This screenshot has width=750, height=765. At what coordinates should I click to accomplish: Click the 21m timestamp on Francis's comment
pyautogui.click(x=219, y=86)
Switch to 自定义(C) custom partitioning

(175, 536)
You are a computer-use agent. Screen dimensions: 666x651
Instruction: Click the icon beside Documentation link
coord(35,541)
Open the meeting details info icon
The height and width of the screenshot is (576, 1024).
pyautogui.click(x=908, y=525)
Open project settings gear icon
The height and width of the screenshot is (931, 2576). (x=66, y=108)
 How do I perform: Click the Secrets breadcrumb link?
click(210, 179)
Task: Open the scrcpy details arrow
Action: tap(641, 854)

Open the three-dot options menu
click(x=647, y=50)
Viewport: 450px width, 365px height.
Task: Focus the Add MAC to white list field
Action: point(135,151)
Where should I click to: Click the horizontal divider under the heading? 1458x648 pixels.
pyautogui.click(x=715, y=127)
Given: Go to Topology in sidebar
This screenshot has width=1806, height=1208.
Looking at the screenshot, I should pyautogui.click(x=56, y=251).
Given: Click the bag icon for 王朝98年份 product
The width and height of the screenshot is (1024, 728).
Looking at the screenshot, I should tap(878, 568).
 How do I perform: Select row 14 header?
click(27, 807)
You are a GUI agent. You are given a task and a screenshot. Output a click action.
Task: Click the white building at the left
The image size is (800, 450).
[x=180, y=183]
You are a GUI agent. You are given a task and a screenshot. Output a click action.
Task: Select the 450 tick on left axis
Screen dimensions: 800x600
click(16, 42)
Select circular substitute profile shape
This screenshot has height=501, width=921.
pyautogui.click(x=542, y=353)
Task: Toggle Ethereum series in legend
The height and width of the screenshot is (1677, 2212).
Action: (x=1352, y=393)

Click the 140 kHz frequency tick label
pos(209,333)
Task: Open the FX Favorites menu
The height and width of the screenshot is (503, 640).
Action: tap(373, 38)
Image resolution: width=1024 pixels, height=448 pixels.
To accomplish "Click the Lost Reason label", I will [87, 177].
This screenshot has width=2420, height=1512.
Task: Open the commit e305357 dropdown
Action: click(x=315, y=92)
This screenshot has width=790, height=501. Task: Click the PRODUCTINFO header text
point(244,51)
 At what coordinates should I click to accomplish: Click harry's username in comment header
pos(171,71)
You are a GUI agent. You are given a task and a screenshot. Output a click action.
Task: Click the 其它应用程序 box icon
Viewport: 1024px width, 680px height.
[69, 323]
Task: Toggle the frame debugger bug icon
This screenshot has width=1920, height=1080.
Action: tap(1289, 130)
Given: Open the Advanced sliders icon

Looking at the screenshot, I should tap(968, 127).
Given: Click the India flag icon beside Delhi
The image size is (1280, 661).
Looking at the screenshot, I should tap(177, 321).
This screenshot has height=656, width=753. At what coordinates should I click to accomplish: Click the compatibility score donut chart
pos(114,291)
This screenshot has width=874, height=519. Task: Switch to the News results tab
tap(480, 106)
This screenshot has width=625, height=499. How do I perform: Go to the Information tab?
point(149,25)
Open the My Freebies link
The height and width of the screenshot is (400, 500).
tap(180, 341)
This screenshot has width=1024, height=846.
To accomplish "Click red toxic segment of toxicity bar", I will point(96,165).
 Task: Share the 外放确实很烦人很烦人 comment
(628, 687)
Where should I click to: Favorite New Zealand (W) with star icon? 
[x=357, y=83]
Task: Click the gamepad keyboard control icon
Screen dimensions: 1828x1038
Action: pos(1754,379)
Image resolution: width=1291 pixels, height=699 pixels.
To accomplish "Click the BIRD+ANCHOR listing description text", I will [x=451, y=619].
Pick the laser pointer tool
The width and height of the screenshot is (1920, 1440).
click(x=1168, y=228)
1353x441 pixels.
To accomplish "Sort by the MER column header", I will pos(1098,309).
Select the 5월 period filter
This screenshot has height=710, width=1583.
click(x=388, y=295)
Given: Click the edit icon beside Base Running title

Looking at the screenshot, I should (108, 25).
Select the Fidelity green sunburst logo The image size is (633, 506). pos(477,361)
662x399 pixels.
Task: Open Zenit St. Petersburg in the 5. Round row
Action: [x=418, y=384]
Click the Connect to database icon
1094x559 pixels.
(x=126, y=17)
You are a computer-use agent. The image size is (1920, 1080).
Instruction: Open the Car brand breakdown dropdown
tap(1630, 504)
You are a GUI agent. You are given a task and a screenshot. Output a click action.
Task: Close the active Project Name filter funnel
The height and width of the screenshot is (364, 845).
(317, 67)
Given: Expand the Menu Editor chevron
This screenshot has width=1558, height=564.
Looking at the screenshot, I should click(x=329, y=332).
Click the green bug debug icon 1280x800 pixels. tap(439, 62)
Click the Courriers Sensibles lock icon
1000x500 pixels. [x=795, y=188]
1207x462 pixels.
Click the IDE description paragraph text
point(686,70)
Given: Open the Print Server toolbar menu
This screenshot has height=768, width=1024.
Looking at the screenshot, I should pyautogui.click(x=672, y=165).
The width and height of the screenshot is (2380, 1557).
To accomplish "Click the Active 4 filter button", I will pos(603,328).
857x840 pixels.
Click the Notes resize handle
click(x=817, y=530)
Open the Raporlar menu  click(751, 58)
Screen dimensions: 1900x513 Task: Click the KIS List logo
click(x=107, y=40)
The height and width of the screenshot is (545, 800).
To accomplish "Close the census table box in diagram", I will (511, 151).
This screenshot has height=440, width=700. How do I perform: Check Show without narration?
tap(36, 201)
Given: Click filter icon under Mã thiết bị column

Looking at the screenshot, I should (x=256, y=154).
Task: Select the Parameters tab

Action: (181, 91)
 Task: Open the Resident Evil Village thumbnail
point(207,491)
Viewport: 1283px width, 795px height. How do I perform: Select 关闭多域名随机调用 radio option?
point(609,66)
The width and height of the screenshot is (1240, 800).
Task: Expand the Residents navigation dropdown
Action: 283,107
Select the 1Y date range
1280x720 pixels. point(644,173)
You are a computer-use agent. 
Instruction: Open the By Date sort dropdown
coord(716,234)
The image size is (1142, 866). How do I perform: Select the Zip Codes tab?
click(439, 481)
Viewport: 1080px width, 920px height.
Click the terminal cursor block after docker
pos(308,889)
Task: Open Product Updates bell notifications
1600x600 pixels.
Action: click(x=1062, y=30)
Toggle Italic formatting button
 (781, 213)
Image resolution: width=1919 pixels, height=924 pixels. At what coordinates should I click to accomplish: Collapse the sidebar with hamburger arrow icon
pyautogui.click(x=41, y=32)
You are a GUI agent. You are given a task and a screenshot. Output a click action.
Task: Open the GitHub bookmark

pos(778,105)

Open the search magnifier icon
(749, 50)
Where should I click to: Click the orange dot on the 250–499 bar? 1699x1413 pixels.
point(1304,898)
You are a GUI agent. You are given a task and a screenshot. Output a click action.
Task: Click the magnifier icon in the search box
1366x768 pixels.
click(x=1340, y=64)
· · · · · · ·
[PROBLEM TO SOLVE]: Rewrite all of the records above, swapping every "click action" for "tap action" and leaving everything else unchanged.

[REPLY TO THE EXERCISE]:
This screenshot has width=750, height=765. At what coordinates should I click to accomplish: Click the 21m timestamp on Francis's comment
pyautogui.click(x=219, y=86)
Switch to 自定义(C) custom partitioning

(175, 536)
You are a computer-use agent. Screen dimensions: 666x651
Instruction: Click the icon beside Documentation link
coord(35,541)
Open the meeting details info icon
The height and width of the screenshot is (576, 1024).
pyautogui.click(x=908, y=525)
Open project settings gear icon
The height and width of the screenshot is (931, 2576). (x=66, y=108)
 How do I perform: Click the Secrets breadcrumb link?
click(210, 179)
Task: Open the scrcpy details arrow
Action: tap(641, 854)

Open the three-dot options menu
click(x=647, y=50)
Viewport: 450px width, 365px height.
Task: Focus the Add MAC to white list field
Action: point(135,151)
Where should I click to: Click the horizontal divider under the heading? 1458x648 pixels.
pyautogui.click(x=715, y=127)
Given: Go to Topology in sidebar
This screenshot has width=1806, height=1208.
Looking at the screenshot, I should pyautogui.click(x=56, y=251).
Given: Click the bag icon for 王朝98年份 product
The width and height of the screenshot is (1024, 728).
Looking at the screenshot, I should tap(878, 568).
 How do I perform: Select row 14 header?
click(27, 807)
You are a GUI agent. You are given a task and a screenshot. Output a tap action.
Task: Click the white building at the left
The image size is (800, 450).
[x=180, y=183]
You are a GUI agent. You are given a task and a screenshot. Output a tap action.
Task: Select the 450 tick on left axis
Screen dimensions: 800x600
click(16, 42)
Select circular substitute profile shape
This screenshot has height=501, width=921.
pyautogui.click(x=542, y=353)
Task: Toggle Ethereum series in legend
The height and width of the screenshot is (1677, 2212).
Action: (x=1352, y=393)

Click the 140 kHz frequency tick label
pos(209,333)
Task: Open the FX Favorites menu
The height and width of the screenshot is (503, 640).
Action: tap(373, 38)
Image resolution: width=1024 pixels, height=448 pixels.
To accomplish "Click the Lost Reason label", I will [87, 177].
This screenshot has width=2420, height=1512.
Task: Open the commit e305357 dropdown
Action: click(x=315, y=92)
This screenshot has width=790, height=501. Task: Click the PRODUCTINFO header text
point(244,51)
 At what coordinates should I click to accomplish: Click harry's username in comment header
pos(171,71)
You are a GUI agent. You are given a task and a screenshot. Output a tap action.
Task: Click the 其它应用程序 box icon
Viewport: 1024px width, 680px height.
[69, 323]
Task: Toggle the frame debugger bug icon
This screenshot has width=1920, height=1080.
Action: tap(1289, 130)
Given: Open the Advanced sliders icon

Looking at the screenshot, I should tap(968, 127).
Given: Click the India flag icon beside Delhi
The image size is (1280, 661).
Looking at the screenshot, I should tap(177, 321).
This screenshot has height=656, width=753. At what coordinates should I click to accomplish: Click the compatibility score donut chart
pos(114,291)
This screenshot has width=874, height=519. Task: Switch to the News results tab
tap(480, 106)
This screenshot has width=625, height=499. How do I perform: Go to the Information tab?
point(149,25)
Open the My Freebies link
The height and width of the screenshot is (400, 500).
tap(180, 341)
This screenshot has width=1024, height=846.
To accomplish "Click red toxic segment of toxicity bar", I will point(96,165).
 Task: Share the 外放确实很烦人很烦人 comment
(628, 687)
Where should I click to: Favorite New Zealand (W) with star icon? 
[x=357, y=83]
Task: Click the gamepad keyboard control icon
Screen dimensions: 1828x1038
Action: pos(1754,379)
Image resolution: width=1291 pixels, height=699 pixels.
To accomplish "Click the BIRD+ANCHOR listing description text", I will [x=451, y=619].
Pick the laser pointer tool
The width and height of the screenshot is (1920, 1440).
click(x=1168, y=228)
1353x441 pixels.
To accomplish "Sort by the MER column header", I will pos(1098,309).
Select the 5월 period filter
This screenshot has height=710, width=1583.
click(x=388, y=295)
Given: Click the edit icon beside Base Running title

Looking at the screenshot, I should (108, 25).
Select the Fidelity green sunburst logo The image size is (633, 506). pos(477,361)
662x399 pixels.
Task: Open Zenit St. Petersburg in the 5. Round row
Action: [x=418, y=384]
Click the Connect to database icon
1094x559 pixels.
(x=126, y=17)
You are a computer-use agent. The image size is (1920, 1080).
Instruction: Open the Car brand breakdown dropdown
tap(1630, 504)
You are a GUI agent. You are given a task and a screenshot. Output a tap action.
Task: Close the active Project Name filter funnel
The height and width of the screenshot is (364, 845).
(317, 67)
Given: Expand the Menu Editor chevron
This screenshot has width=1558, height=564.
Looking at the screenshot, I should click(x=329, y=332).
Click the green bug debug icon 1280x800 pixels. tap(439, 62)
Click the Courriers Sensibles lock icon
1000x500 pixels. [x=795, y=188]
1207x462 pixels.
Click the IDE description paragraph text
point(686,70)
Given: Open the Print Server toolbar menu
This screenshot has height=768, width=1024.
Looking at the screenshot, I should pyautogui.click(x=672, y=165).
The width and height of the screenshot is (2380, 1557).
To accomplish "Click the Active 4 filter button", I will pos(603,328).
857x840 pixels.
Click the Notes resize handle
click(x=817, y=530)
Open the Raporlar menu  click(751, 58)
Screen dimensions: 1900x513 Task: Click the KIS List logo
click(x=107, y=40)
The height and width of the screenshot is (545, 800).
To accomplish "Close the census table box in diagram", I will (511, 151).
This screenshot has height=440, width=700. How do I perform: Check Show without narration?
tap(36, 201)
Given: Click filter icon under Mã thiết bị column

Looking at the screenshot, I should (x=256, y=154).
Task: Select the Parameters tab

Action: (181, 91)
 Task: Open the Resident Evil Village thumbnail
point(207,491)
Viewport: 1283px width, 795px height. How do I perform: Select 关闭多域名随机调用 radio option?
point(609,66)
The width and height of the screenshot is (1240, 800).
Task: Expand the Residents navigation dropdown
Action: 283,107
Select the 1Y date range
1280x720 pixels. point(644,173)
You are a computer-use agent. 
Instruction: Open the By Date sort dropdown
coord(716,234)
The image size is (1142, 866). How do I perform: Select the Zip Codes tab?
click(439, 481)
Viewport: 1080px width, 920px height.
Click the terminal cursor block after docker
pos(308,889)
Task: Open Product Updates bell notifications
1600x600 pixels.
Action: click(x=1062, y=30)
Toggle Italic formatting button
 (781, 213)
Image resolution: width=1919 pixels, height=924 pixels. At what coordinates should I click to accomplish: Collapse the sidebar with hamburger arrow icon
pyautogui.click(x=41, y=32)
You are a GUI agent. You are given a task and a screenshot. Output a tap action.
Task: Open the GitHub bookmark

pos(778,105)

Open the search magnifier icon
(749, 50)
Where should I click to: Click the orange dot on the 250–499 bar? 1699x1413 pixels.
point(1304,898)
You are a GUI agent. You are given a task and a screenshot. Output a tap action.
Task: Click the magnifier icon in the search box
1366x768 pixels.
click(x=1340, y=64)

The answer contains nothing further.